03.田作り
器/金彩盆文字どおり田を肥やしたその恩恵で縁起物に
田作りは正月だけの食べ物で、農耕民族の節会の料理にふさわしく、五穀豊穣を縁起とします。
その実体はカタクチイワシの稚魚の素干し。江戸時代にはこの小イワシを「鱓(ぜん)」とも「五真米(ごまめ)」とも称し、地方によっては細かく刻んで灰などに混ぜ、田の肥料に使いました。
これにより稲は豊作となり、米の味もよくなるということから「田作り」と呼ばれるようになったとされます。

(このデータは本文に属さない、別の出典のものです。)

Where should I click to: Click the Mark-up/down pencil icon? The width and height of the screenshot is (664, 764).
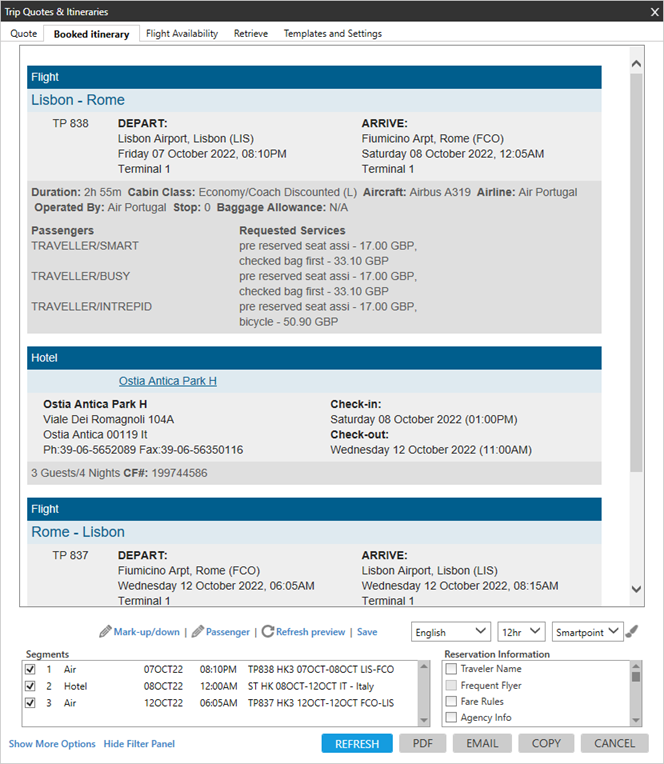(105, 632)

ごまめは「五万米」とも書き、こちらも米の豊作祈願を縁起とします。
また、田作りは刀のように光る姿や、小さいながらも尾頭つきであることから、武家ではこれを若い武士に見立て「小殿原(ことのばら)」と称したといわれます。
【材料・作りやすい分量】
・ごまめ50グラム
・A(酒100ml 砂糖大さじ12/3 濃口醬油大さじ1)
・粉山椒適量
【作り方】
(1)ごまめはパリッとするまで、様子を見ながらレンジに1〜2分かける。
(2)鍋にAを合わせて煮詰める。泡が大きくなり、少しとろみが出てきたら(1)を加え、木べらで手早く混ぜる。
(3)粉山椒をふり入れ、全体が混ざったらバットにあけて冷ます。